I love the features of the new blur, seen in the d3 videos. I don't know if i would like having all of it though, I would like to see the animations and features built into some launchers though. but i dont know if that is even possible. I hear that the dx2 is getting the updated blur so maybe it could be ported to the x. or maybe not. I do like the look of it though!


----------



## Webst3r (Jun 6, 2011)

I'm actually working on this along with Sense.
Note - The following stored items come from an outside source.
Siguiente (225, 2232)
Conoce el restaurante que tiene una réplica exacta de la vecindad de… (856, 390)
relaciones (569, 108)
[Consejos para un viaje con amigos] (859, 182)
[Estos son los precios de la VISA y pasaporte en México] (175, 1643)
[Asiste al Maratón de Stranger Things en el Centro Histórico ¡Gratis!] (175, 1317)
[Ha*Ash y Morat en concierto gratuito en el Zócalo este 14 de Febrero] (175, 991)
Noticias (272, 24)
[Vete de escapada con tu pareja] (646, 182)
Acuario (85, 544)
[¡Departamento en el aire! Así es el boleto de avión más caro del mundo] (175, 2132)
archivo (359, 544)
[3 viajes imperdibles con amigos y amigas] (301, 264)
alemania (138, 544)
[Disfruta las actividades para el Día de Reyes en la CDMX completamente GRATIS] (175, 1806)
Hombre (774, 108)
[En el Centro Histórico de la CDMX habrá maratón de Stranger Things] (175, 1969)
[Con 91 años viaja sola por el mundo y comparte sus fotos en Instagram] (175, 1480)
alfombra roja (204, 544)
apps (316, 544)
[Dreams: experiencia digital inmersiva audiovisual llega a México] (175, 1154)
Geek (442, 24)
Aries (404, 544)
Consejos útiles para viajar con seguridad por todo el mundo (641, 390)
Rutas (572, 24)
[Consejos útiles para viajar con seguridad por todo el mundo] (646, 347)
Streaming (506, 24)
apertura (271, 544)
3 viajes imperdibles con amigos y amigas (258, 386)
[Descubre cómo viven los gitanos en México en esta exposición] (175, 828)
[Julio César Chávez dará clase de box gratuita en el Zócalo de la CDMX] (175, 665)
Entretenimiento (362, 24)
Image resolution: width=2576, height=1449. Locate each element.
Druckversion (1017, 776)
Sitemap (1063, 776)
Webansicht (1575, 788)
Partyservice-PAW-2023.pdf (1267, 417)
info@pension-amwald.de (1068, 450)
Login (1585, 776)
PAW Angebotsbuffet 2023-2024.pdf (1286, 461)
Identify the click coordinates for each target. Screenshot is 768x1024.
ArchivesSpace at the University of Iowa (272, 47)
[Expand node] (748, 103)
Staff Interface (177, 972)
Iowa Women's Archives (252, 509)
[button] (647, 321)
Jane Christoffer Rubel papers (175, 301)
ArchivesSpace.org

I'll have updates on both by next week.


----------



## bunchdx (Jul 28, 2011)

I can tell the dx will be getting some dev love for a long while! this makes me happy and a proud owner!


----------



## reposter432 (Jun 19, 2011)

Couldn't some of those animations be integrated into GO Launcher EX? I've only watched one D3 video, so I don't know exactly which ones you're talking about.

Can't wait to see what is in store for the upcoming stuff.


----------



## haxatak (Jun 17, 2011)

Webst3r said:


> I'm actually working on this along with Sense. I'll have updates on both by next week.


i'm excited, i was actually following your MIUI thread before framework took over, sounds good tho.


----------